No New Vulnerability — Just Scale
Importantly, FortiBleed isn’t tied to a freshly discovered software flaw. There’s no CVE and no patch to install. Instead, the operators built curated credential lists from previously leaked Fortinet data — including a 2021 dump of roughly 500,000 FortiGate VPN accounts and the 2025 Belsen Group leak — combined with passwords harvested in plaintext by infostealer malware on infected endpoints. Because infostealers capture credentials before any encryption is applied, even long, complex passwords offered no protection once a device was infected.
Where reused credentials failed, the group intercepted SSL VPN authentication hashes during login and cracked them offline using a 45-GPU cluster managed through the open-source Hashtopolis framework. Researchers say the attackers ran roughly 1.16 billion login attempts against more than 320,000 FortiGate targets, alongside 2.1 billion brute-force attempts against over 163,000 Microsoft SQL Server systems — evidence this is a broad initial-access operation, not one narrowly focused on Fortinet.
Who’s Affected
Hudson Rock’s analysis puts the number of unique compromised firewall URLs at 73,932, spanning more than 21,600 domains. Named organizations reportedly appearing in the dataset include Samsung, Oracle, Siemens, Foxconn, Comcast, Chevron, AT&T, Toyota, Accenture, and numerous government agencies and critical infrastructure operators. Diachenko says at least four organizations were fully compromised, including a Turkish NATO defense contractor from which classified documents were allegedly exfiltrated.

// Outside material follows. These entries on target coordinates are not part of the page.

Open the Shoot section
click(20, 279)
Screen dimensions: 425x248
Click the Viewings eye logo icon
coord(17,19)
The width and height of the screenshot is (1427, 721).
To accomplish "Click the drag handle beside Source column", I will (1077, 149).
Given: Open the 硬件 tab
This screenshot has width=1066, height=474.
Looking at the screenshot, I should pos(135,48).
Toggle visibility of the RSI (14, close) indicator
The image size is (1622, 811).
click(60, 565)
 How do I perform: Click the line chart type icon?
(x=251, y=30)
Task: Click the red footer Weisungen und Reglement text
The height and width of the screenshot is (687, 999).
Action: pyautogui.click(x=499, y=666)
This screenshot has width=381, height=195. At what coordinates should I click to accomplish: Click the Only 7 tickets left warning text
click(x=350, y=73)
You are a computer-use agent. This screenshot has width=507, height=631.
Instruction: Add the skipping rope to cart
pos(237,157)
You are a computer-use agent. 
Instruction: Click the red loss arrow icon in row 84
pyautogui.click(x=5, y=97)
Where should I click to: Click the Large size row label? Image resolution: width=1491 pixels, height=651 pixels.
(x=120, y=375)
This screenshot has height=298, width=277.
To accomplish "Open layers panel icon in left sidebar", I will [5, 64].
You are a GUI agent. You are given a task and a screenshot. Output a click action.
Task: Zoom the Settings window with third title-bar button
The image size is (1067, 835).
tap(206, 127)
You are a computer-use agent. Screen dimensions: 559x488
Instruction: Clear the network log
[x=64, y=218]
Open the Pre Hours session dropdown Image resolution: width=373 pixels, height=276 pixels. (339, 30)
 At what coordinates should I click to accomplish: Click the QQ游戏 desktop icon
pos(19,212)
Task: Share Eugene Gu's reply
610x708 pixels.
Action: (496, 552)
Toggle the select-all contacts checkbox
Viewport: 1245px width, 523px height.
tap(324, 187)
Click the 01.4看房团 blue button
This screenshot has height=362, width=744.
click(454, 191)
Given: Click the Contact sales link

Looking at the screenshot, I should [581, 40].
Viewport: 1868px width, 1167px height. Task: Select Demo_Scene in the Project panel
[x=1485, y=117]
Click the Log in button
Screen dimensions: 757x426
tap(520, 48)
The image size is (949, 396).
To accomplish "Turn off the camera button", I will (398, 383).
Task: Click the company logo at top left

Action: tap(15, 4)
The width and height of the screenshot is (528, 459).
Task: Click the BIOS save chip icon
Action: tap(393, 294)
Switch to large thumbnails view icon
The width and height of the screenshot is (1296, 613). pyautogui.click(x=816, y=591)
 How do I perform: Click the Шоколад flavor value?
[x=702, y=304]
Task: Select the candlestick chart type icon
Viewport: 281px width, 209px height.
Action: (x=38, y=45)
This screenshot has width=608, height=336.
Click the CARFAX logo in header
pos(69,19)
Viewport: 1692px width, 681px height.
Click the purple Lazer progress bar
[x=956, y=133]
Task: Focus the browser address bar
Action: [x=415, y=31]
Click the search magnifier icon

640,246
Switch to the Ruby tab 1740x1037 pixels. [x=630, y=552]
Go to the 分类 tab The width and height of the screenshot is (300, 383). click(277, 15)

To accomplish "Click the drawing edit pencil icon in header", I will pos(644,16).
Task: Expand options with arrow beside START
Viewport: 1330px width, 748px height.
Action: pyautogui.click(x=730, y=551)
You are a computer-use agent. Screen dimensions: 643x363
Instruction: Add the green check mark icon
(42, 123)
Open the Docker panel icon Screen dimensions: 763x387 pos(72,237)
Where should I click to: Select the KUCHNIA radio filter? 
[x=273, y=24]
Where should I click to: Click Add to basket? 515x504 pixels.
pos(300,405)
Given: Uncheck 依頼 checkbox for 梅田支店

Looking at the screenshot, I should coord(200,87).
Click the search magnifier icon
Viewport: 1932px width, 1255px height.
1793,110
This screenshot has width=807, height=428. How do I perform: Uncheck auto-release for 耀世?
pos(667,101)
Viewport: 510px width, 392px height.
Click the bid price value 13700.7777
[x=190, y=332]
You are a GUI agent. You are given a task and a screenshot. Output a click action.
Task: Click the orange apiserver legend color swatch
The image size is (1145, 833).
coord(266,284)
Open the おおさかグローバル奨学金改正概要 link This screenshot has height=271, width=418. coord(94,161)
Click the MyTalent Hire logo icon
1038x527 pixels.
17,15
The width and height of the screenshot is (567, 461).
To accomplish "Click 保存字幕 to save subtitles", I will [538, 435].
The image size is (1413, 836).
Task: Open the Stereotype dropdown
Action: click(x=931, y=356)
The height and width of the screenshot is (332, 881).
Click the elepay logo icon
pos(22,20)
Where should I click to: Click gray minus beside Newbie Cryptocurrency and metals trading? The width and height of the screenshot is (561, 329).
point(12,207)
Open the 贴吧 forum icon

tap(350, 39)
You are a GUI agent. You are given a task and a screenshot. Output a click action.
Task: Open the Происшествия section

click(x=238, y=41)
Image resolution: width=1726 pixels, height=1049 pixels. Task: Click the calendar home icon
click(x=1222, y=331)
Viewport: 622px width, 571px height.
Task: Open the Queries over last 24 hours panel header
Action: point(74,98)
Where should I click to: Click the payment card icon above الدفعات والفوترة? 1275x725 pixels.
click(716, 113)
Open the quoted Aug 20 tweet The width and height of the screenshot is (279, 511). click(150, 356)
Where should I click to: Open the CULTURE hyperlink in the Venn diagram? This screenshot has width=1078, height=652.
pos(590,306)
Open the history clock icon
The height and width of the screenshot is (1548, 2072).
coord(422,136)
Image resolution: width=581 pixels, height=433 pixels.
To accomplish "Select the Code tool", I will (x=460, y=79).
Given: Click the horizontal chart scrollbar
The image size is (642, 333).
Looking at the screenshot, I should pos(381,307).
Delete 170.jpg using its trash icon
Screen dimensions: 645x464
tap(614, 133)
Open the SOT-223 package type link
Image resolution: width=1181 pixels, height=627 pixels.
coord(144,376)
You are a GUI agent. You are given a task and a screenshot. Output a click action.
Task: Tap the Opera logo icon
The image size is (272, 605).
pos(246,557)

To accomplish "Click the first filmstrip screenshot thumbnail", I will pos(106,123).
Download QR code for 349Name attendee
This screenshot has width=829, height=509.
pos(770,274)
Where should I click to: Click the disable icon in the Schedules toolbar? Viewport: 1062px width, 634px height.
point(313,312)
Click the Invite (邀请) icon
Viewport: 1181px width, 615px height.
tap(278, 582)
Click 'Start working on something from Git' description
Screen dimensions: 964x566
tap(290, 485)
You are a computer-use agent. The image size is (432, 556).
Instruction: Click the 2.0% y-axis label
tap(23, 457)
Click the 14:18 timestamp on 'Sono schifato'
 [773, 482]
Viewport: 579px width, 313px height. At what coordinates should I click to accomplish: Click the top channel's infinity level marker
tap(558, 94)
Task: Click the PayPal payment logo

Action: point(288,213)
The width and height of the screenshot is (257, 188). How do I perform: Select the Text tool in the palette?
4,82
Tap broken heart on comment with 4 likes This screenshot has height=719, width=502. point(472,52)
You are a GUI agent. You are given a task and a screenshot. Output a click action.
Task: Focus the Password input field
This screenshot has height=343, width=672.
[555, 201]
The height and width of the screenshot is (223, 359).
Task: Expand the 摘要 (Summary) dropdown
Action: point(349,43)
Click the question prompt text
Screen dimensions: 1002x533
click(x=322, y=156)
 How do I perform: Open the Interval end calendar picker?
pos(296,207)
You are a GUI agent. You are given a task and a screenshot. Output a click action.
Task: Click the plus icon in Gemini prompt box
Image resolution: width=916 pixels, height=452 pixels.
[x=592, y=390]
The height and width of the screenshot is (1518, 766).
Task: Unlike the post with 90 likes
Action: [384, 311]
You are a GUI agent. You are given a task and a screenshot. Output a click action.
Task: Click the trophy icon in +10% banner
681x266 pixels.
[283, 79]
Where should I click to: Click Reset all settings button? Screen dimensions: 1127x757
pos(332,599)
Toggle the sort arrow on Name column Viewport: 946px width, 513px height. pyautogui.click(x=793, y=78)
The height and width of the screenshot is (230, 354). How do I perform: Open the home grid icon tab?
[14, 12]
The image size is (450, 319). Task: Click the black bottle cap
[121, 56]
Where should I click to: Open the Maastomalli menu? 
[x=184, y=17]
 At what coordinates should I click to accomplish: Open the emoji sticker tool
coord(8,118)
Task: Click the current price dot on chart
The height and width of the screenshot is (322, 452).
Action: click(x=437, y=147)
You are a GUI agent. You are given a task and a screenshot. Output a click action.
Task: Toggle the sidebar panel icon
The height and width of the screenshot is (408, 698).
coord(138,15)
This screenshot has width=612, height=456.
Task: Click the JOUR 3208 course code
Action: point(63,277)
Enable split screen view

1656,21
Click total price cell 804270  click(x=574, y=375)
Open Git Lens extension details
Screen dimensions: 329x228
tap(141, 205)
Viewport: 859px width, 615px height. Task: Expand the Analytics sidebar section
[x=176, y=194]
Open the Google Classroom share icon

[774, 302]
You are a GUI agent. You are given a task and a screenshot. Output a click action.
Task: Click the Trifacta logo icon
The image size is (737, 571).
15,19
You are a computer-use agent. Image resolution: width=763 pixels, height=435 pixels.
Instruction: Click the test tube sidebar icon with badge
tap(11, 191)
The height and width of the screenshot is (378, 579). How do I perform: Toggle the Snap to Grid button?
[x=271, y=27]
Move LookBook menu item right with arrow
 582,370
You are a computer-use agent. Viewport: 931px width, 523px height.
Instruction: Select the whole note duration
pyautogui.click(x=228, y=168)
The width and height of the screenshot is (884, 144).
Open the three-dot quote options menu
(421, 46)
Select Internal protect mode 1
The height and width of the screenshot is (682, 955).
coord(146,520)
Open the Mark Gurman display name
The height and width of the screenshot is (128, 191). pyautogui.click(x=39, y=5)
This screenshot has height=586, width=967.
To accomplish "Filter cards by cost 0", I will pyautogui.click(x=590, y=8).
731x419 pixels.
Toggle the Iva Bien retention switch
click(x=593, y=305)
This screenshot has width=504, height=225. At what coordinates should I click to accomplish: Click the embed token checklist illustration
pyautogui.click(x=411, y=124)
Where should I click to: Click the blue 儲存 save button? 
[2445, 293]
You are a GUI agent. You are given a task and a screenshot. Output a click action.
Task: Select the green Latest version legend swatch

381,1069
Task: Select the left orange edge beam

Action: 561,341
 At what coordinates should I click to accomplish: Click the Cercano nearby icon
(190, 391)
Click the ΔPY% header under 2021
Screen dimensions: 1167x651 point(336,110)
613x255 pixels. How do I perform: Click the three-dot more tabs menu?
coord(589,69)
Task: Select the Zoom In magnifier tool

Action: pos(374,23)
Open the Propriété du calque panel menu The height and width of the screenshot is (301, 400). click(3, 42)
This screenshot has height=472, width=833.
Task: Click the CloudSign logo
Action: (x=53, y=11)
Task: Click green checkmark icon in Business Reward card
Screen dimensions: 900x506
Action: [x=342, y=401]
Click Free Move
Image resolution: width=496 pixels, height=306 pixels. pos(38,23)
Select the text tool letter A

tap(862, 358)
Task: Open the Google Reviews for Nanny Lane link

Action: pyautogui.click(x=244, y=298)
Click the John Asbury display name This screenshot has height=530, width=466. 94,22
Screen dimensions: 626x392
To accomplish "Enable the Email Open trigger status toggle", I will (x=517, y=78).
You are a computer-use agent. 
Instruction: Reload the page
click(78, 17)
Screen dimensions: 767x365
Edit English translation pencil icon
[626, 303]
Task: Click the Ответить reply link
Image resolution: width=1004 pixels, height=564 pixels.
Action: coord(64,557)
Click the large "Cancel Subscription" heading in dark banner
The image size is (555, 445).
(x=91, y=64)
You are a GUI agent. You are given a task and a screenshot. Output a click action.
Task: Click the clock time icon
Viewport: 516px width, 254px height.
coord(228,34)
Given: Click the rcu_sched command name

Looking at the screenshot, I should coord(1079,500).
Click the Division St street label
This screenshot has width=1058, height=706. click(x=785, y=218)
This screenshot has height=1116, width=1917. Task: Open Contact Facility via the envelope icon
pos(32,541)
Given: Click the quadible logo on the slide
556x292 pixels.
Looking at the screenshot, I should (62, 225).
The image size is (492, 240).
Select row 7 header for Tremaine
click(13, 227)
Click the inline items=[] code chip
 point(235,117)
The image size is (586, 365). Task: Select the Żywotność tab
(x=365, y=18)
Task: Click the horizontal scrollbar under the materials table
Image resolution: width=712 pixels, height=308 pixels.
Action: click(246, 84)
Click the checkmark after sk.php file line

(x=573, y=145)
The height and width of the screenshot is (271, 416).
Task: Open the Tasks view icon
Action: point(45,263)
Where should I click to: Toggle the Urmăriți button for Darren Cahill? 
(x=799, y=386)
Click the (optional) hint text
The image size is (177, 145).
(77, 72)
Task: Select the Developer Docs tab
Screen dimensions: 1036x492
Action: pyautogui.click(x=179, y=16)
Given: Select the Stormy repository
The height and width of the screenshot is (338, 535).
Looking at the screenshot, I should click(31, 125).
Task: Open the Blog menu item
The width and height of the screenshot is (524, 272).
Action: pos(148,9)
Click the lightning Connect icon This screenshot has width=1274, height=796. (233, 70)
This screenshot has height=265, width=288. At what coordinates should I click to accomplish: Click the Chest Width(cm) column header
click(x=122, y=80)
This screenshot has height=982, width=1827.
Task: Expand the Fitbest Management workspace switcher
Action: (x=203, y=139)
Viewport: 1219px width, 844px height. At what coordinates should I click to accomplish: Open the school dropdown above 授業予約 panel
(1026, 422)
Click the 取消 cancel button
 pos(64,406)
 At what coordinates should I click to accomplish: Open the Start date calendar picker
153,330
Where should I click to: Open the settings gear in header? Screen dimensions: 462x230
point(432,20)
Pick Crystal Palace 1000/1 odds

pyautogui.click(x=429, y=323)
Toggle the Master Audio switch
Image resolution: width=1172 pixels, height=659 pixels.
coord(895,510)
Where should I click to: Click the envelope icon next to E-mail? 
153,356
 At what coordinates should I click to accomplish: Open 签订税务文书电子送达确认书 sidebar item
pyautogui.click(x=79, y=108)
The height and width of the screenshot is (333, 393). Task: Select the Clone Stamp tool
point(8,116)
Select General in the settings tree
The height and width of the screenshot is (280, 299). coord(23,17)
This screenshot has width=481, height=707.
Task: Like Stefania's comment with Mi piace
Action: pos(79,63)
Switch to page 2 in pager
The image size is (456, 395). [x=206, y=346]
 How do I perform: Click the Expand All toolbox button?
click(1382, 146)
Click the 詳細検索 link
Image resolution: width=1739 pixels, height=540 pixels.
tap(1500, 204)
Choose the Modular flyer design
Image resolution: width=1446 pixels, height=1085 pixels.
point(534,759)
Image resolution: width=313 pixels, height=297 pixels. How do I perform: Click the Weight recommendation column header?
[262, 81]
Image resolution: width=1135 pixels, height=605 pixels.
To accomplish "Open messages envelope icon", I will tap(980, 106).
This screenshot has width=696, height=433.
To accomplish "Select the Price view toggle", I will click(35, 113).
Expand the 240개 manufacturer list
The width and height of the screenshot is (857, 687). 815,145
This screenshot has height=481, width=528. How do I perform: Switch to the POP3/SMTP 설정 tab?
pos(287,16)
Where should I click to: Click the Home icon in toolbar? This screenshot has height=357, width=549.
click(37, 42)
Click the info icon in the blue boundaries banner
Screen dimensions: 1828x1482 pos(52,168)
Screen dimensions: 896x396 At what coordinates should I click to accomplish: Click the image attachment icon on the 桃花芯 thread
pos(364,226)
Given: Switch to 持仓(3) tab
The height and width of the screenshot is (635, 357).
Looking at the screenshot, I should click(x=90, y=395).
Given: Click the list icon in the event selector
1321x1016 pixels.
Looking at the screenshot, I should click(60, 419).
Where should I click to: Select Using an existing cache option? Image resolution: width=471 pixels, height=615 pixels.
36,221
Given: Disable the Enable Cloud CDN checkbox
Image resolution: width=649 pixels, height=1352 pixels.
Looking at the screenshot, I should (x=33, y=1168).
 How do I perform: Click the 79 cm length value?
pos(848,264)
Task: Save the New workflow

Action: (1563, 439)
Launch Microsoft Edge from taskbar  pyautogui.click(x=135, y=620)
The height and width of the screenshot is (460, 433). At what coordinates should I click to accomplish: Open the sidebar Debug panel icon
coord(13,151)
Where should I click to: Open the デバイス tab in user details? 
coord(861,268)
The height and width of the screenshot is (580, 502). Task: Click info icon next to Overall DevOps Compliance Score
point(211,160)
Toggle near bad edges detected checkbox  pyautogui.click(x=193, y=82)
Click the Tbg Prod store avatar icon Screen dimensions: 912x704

Fortinet has pushed back on the framing, describing the leak as a recycling of data from earlier incidents combined with brute-forcing rather than a new breach. Researchers counter that many affected devices run recent FortiOS versions and don’t overlap with previously known leaks, suggesting at least some of the data is current.
What Organizations Should Do
The U.S. Cybersecurity and Infrastructure Security Agency (CISA) has urged Fortinet customers to act immediately: terminate active SSL VPN and admin sessions, reset all passwords on internet-facing systems, enforce multi-factor authentication, and confirm devices are using the stronger PBKDF2 password-hashing standard rather than older, weaker methods. Hudson Rock has published a free lookup tool so organizations can check whether their domains appear in the dataset.
The core lesson echoed across the research community is a simple one: a firewall sitting exposed on the internet with reused or stolen credentials offers no real protection, no matter how strong the password looks on paper.